## Page

— begin —

Theory Pairing_Heap_Tree_Analysis
section ‹Pairing Heaps›
subsection ‹Binary Tree Representation›
theory Pairing_Heap_Tree_Analysis
imports
Pairing_Heap.Pairing_Heap_Tree
Amortized_Framework
Priority_Queue_ops_merge
Lemmas_log
begin
text
‹Verification of logarithmic bounds on the amortized complexity of
pairing heaps \<^cite>‹"FredmanSST86" and "Brinkop"›.›
fun len :: "'a tree ⇒ nat" where
"len Leaf = 0"
| "len (Node _ _ r) = 1 + len r"
fun Φ :: "'a tree ⇒ real" where
"Φ Leaf = 0"
| "Φ (Node l x r) = log 2 (size (Node l x r)) + Φ l + Φ r"
lemma link_size[simp]: "size (link hp) = size hp"
by (cases hp rule: link.cases) simp_all
lemma size_pass⇩1: "size (pass⇩1 hp) = size hp"
by (induct hp rule: pass⇩1.induct) simp_all
lemma size_pass⇩2: "size (pass⇩2 hp) = size hp"
by (induct hp rule: pass⇩2.induct) simp_all
lemma size_merge:
"is_root h1 ⟹ is_root h2 ⟹ size (merge h1 h2) = size h1 + size h2"
by (simp split: tree.splits)
lemma ΔΦ_insert: "is_root hp ⟹ Φ (insert x hp) - Φ hp ≤ log 2 (size hp + 1)"
by (simp split: tree.splits)
lemma ΔΦ_merge:
assumes "h1 = Node hs1 x1 Leaf" "h2 = Node hs2 x2 Leaf"
shows "Φ (merge h1 h2) - Φ h1 - Φ h2 ≤ log 2 (size h1 + size h2) + 1"
proof -
let ?hs = "Node hs1 x1 (Node hs2 x2 Leaf)"
have "Φ (merge h1 h2) = Φ (link ?hs)" using assms by simp
also have "… = Φ hs1 + Φ hs2 + log 2 (size hs1 + size hs2 + 1) + log 2 (size hs1 + size hs2 + 2)"
by (simp add: algebra_simps)
also have "… = Φ hs1 + Φ hs2 + log 2 (size hs1 + size hs2 + 1) + log 2 (size h1 + size h2)"
using assms by simp
finally have "Φ (merge h1 h2) = …" .
have "Φ (merge h1 h2) - Φ h1 - Φ h2 =
log 2 (size hs1 + size hs2 + 1) + log 2 (size h1 + size h2)
- log 2 (size hs1 + 1) - log 2 (size hs2 + 1)"

— end —

## Material
— begin —

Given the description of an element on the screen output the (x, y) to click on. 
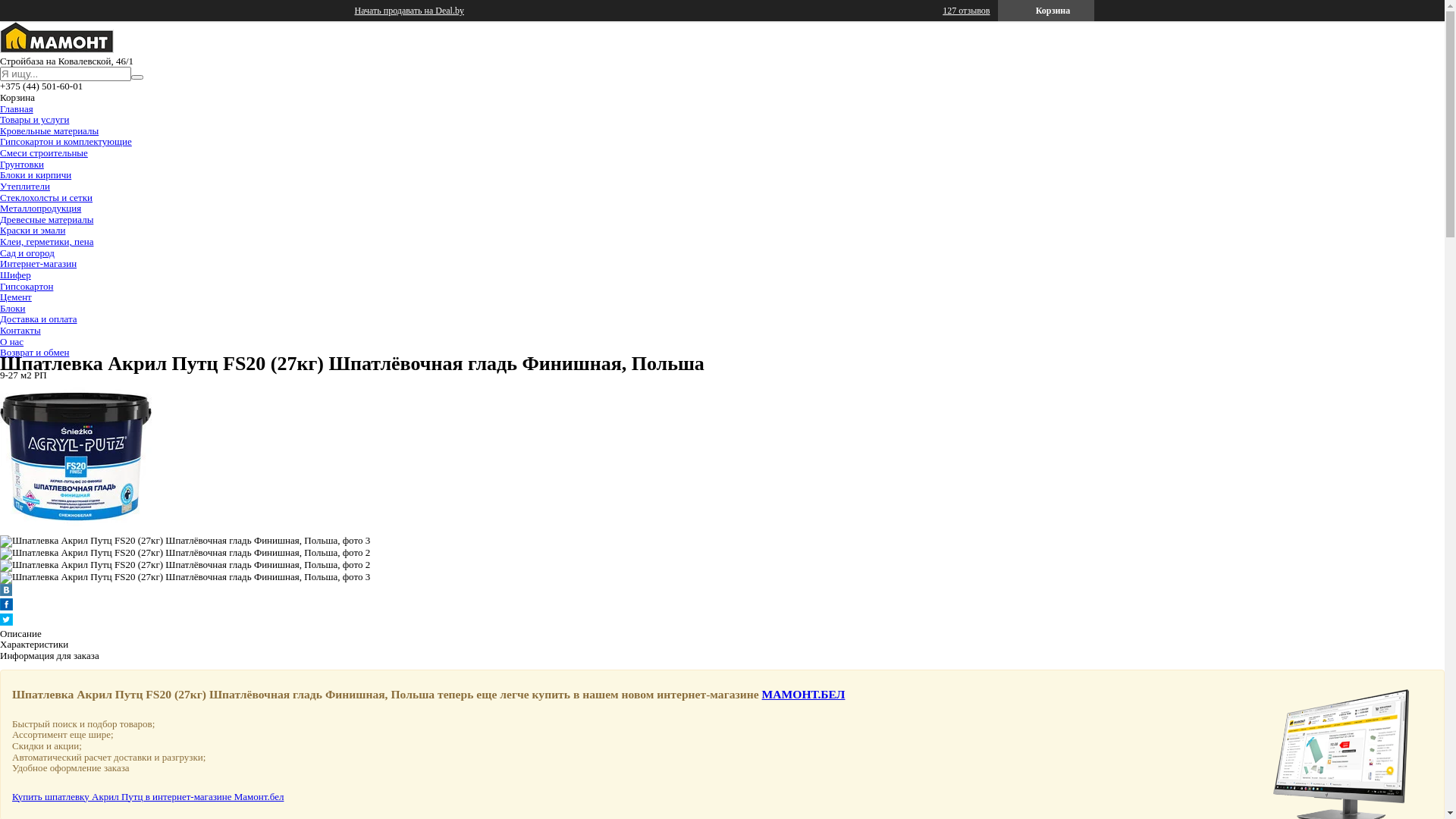
facebook Element type: hover (6, 606)
twitter Element type: hover (6, 621)
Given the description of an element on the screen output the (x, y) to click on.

— end —

## Challenge
Which theories does the pairing heap theory import? The material stands apart from the pairing heap theory and has no connection to it.

## Finished task
Pairing_Heap.Pairing_Heap_Tree, Amortized_Framework, Priority_Queue_ops_merge, and Lemmas_log.